蒼井優(40)が29日、都内で行われたNetflixシリーズ「ガス人間」(7月2日から世界独占配信)配信記念イベントに登壇。「見えないものを想像しながら、お芝居をするのは、あまりやったことがない。8カ月やるとスタッフさんと同じものが見えているな、となったのは新境地」と撮影を振り返った。モデルのUTA(28)が演じた、連続予告殺人で日本を震撼(しんかん)させるガス人間はVFX(視覚効果)で表現しており、蒼井は「その域まで行けて、貴重でした」と俳優人生において得難い体験をしたと感謝した。

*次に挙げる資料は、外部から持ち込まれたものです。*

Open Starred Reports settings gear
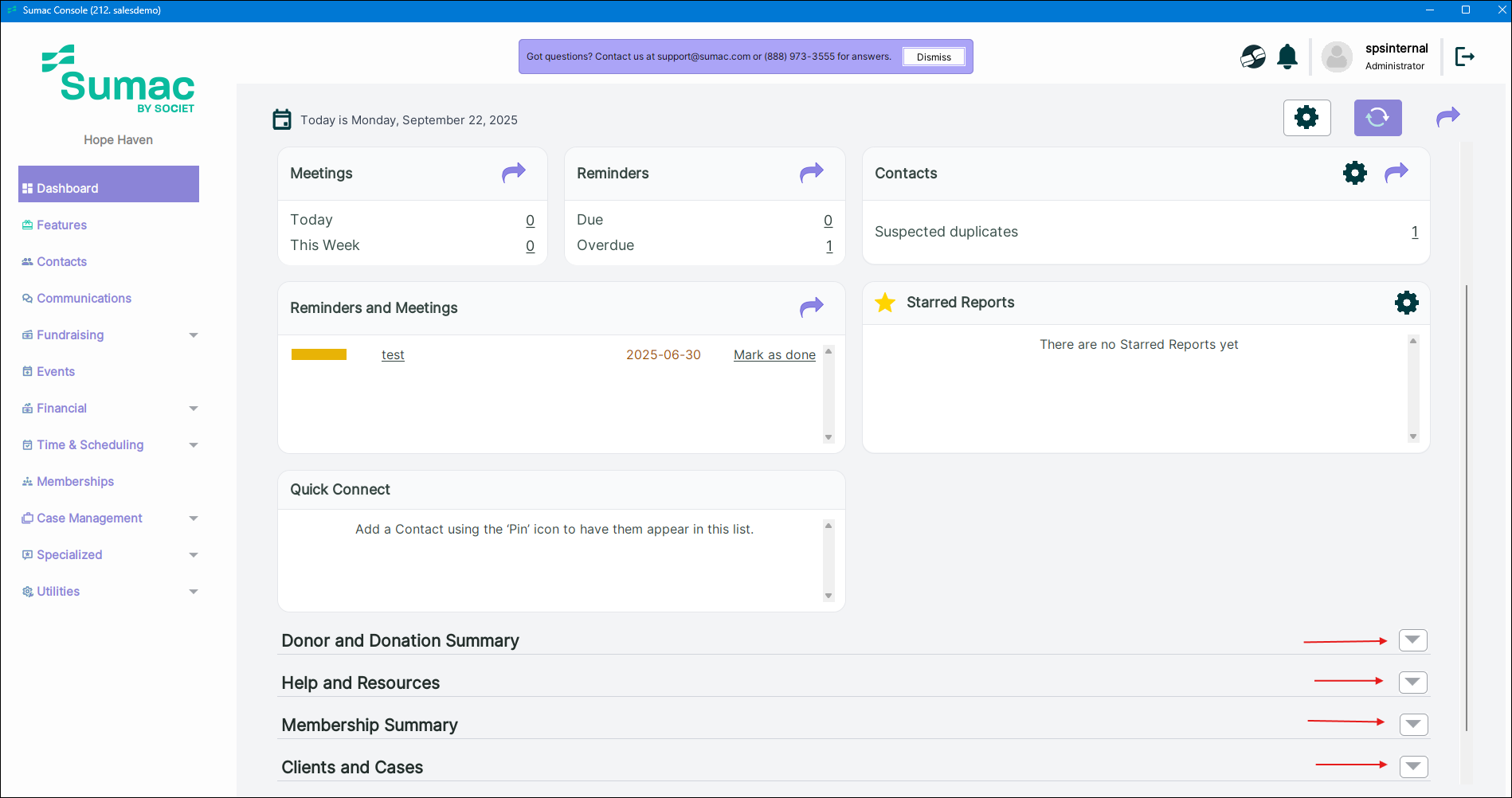This screenshot has width=1512, height=798. (x=1406, y=303)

「ガス人間」は、円谷英二さんが特技監督を務めた1960年(昭35)の映画「ガス人間第一号」(本多猪四郎監督)が、東宝とNetflixの初タッグによって全8話の完全オリジナルストーリーによるドラマシリーズとしてリブート。劇場型の連続予告殺人を仕掛けるガス人間に立ち向かう刑事の主人公・岡本賢治を小栗旬(43)、報道記者・甲野京子を蒼井、オカルト/都市伝説系チャンネルを運営する配信者の兄妹、藤川華歩を広瀬すず(28)、兄の富士太を林遣都(35)、とある事件の容疑者として賢治がマークしていた元ヤクザの上場企業社長、森靖利を竹野内豊(55)が、それぞれ演じた。

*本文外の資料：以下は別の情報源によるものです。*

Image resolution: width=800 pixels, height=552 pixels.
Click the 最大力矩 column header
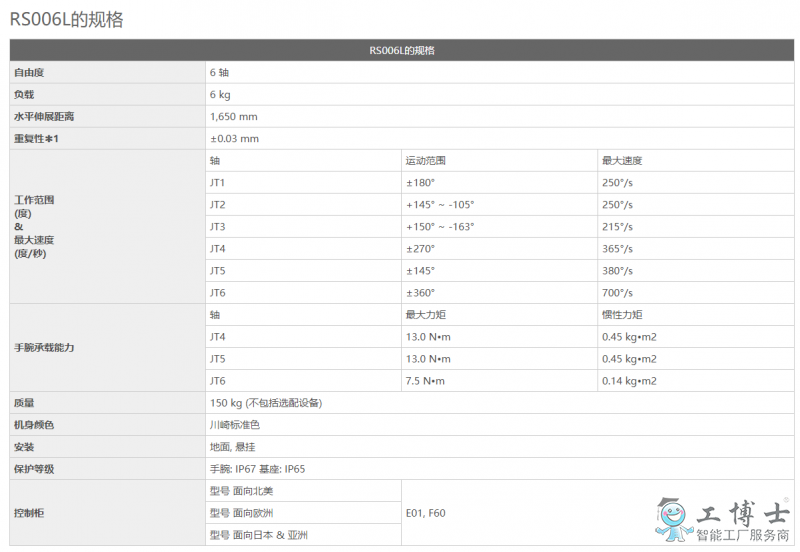click(425, 315)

蒼井は「何があっても正義を追う正義感。誰よりも真実に近づきたい執念だけ。刑事よりも早く」と演じた京子を評した。その上で「強い役の経験がないので、強い集中力を保つのは、勉強になりました」と撮影を振り返った。片山慎三監督(45)は「現場では、ガスになったガス人間いない状態で撮影したので、俳優の見杏さんは、空を見上げ、驚く芝居をしてもらった。ガス人間が、どういうふうにCGで現れているのか…人からガスになるところもリアルにこだわって作った」と語った。

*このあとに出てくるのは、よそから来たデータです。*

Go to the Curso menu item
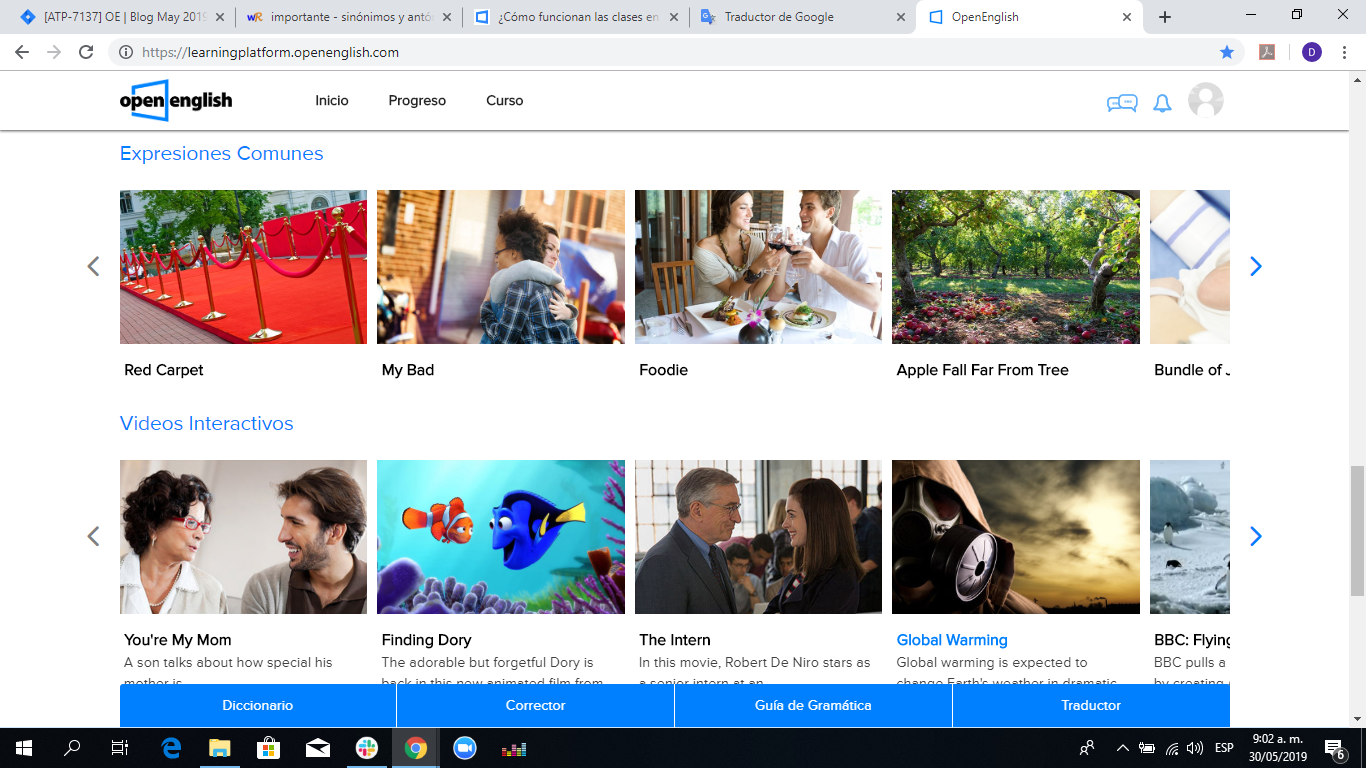 [504, 101]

一方、小栗は、演じた賢治を「正義感はあるんですけど、ちょっと抜けているようなところがある」と評した。さらに「刑事なので、しょうがないんですけど、追いかけている事件より物事が先に進む。たどり着いた時には事件が終わっているところが多い。毎回、追いかけても、たどりつけないのは面白い。警察が手に入れた情報だけだと、いつも遅れる。人間味が出ていると思います」と続けた。その上で、蒼井が演じた京子を「僕からすると(操作の邪魔で、ちょっと邪魔なんですよ」と評し、笑った。